5. The multi-view hyperspectral acquisition device according to claim 3, characterized in that: The specific operation steps of the camera pose parameter calibration module are as follows: Based on cross-view feature point matching pairs, the motion reconstruction structure technique is used to solve the camera intrinsic and extrinsic parameters of the hyperspectral imager at all views. The bundle adjustment method optimizes the camera intrinsic and extrinsic parameters of the hyperspectral imager at all viewing angles with the goal of minimizing the reprojection error of sparse point clouds. This yields the optimized camera intrinsic and extrinsic parameters of the hyperspectral imager at all viewing angles. Based on cross-view feature point matching pairs, incremental reconstruction technology calculates the camera pose of the hyperspectral imager at each viewpoint, and establishes a unified world coordinate system with the camera pose of the hyperspectral imager at the first acquisition viewpoint as the reference.
6. The multi-view hyperspectral acquisition device according to claim 3, characterized in that: The specific operation steps of the dense matching module are as follows: A multi-view stereo vision algorithm is used to perform pixel-level matching of each spectral reflectance image, and the depth value of each pixel in each spectral reflectance image is estimated using the triangulation principle, outputting a depth map corresponding to each viewpoint.
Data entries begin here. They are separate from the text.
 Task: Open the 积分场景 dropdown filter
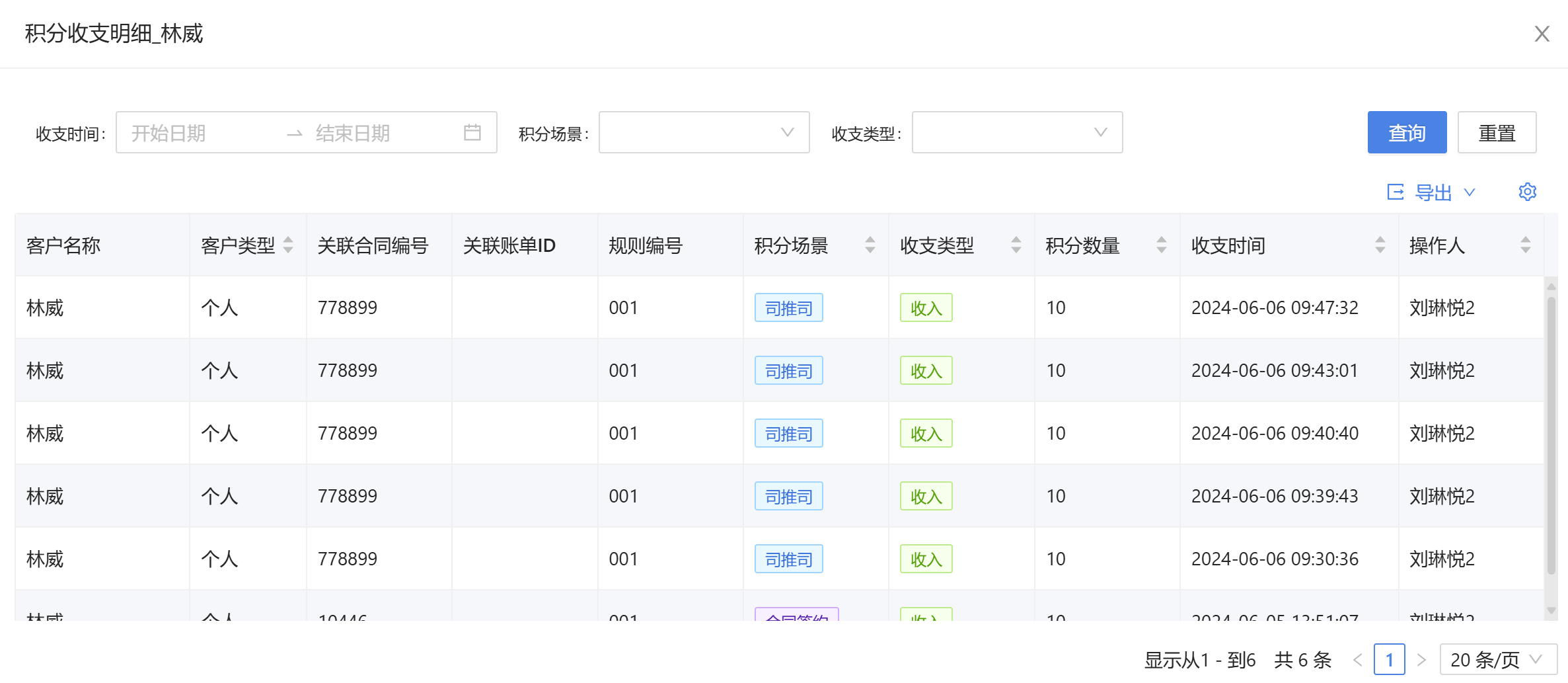pyautogui.click(x=704, y=132)
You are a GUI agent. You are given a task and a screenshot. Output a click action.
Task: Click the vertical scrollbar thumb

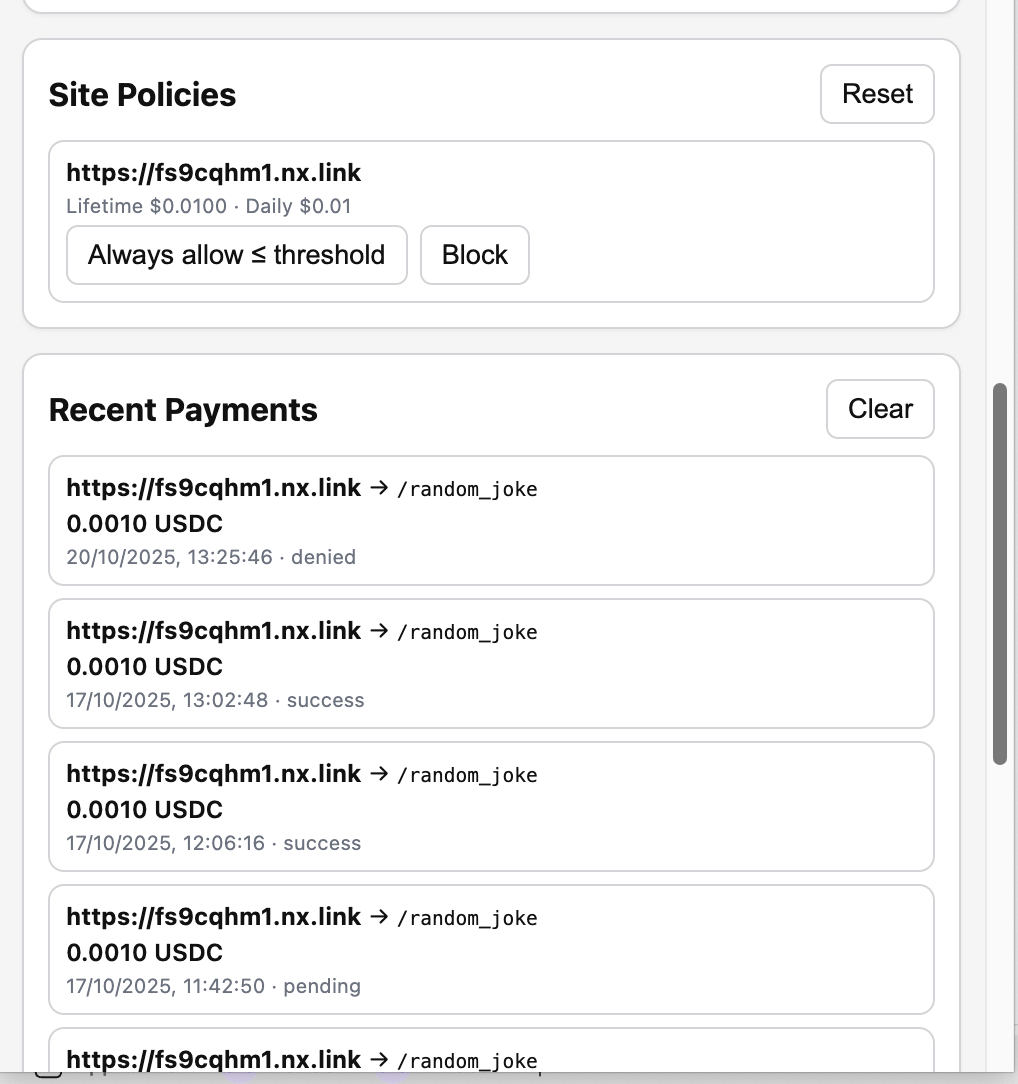(x=1000, y=574)
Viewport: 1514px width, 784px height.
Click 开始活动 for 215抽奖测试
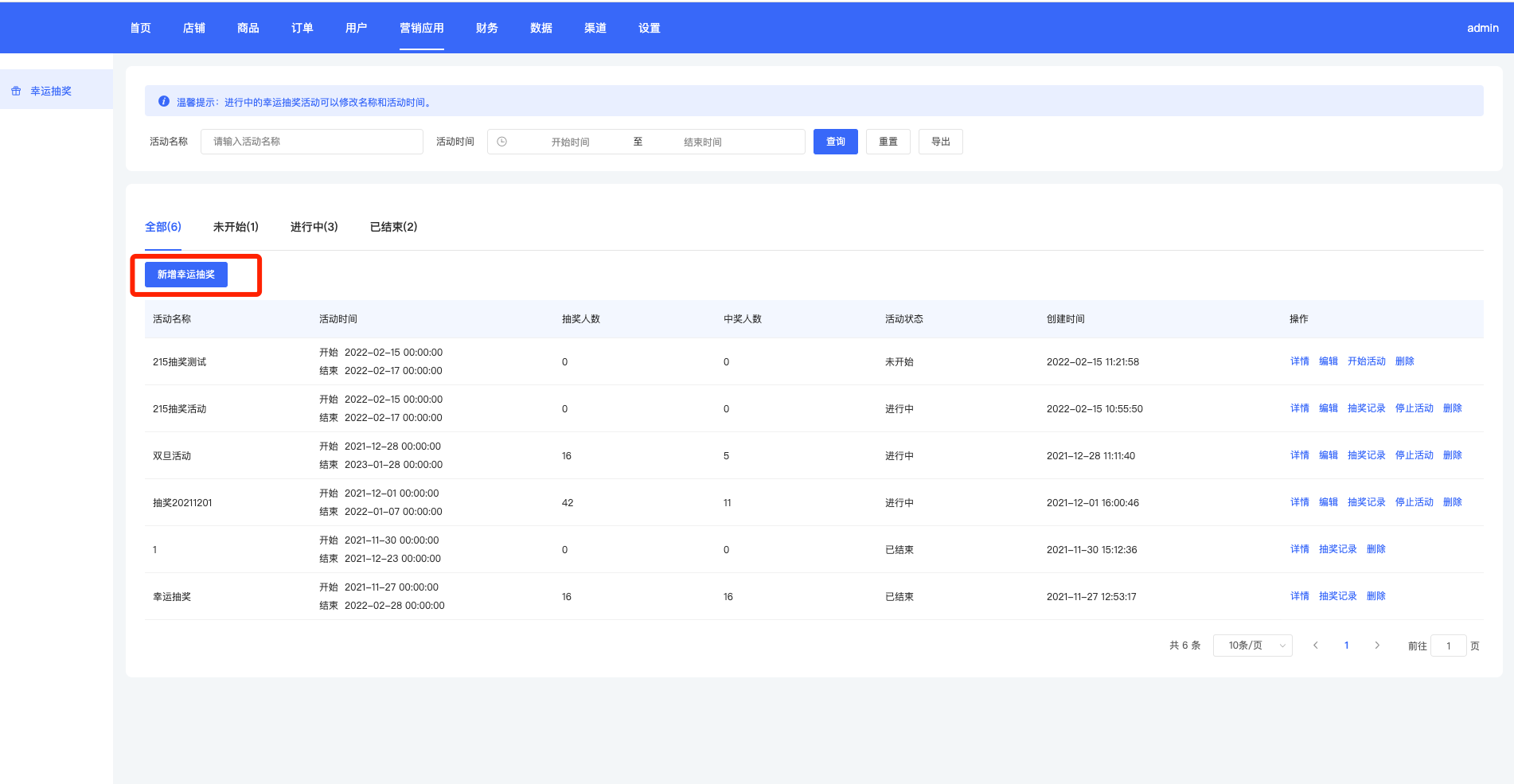1366,361
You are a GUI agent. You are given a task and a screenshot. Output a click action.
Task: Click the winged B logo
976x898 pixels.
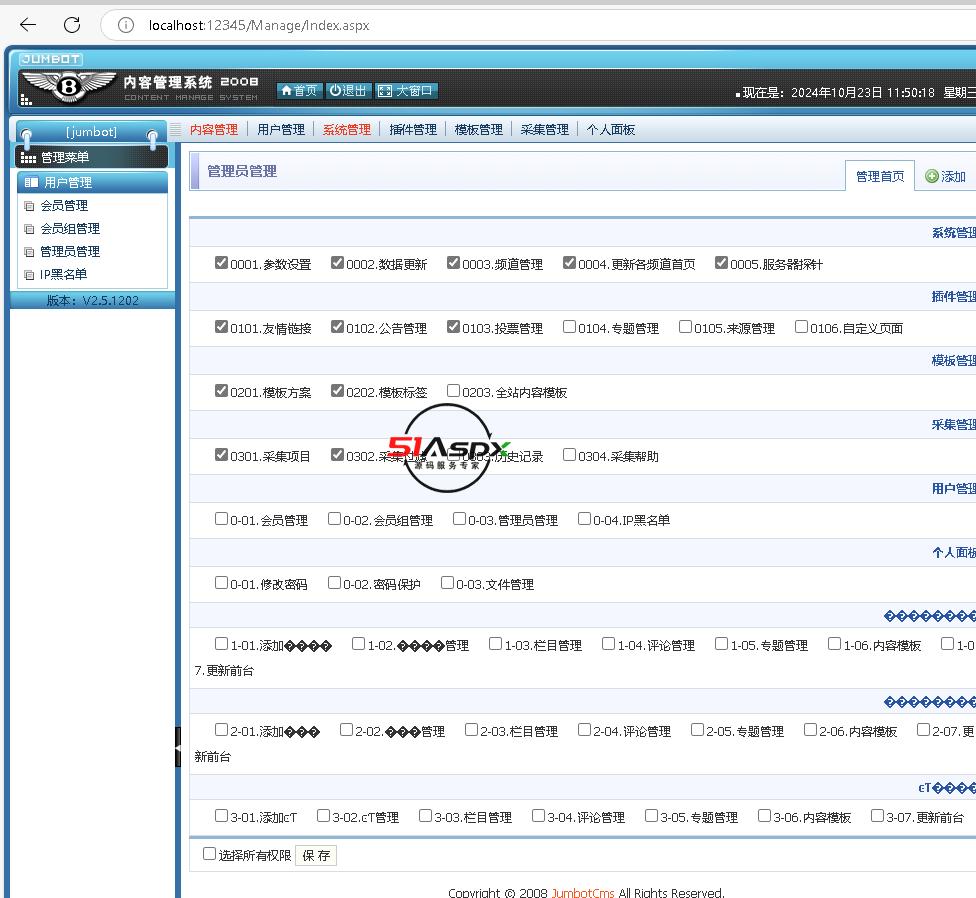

7. The multi-view hyperspectral acquisition device according to claim 3, characterized in that: The specific operation of the multi-view point cloud stitching module is as follows: Based on the camera extrinsic parameters and depth maps of each viewpoint, the spectral reflectance images of each viewpoint are back-projected onto a unified world coordinate system to generate an initial multi-view 3D hyperspectral point cloud. The initial multi-view 3D hyperspectral point cloud is identified and aggregated based on a graph clustering algorithm. For each aggregated point cluster, a feature point cloud is generated by average weighted fusion to obtain hyperspectral point cloud data.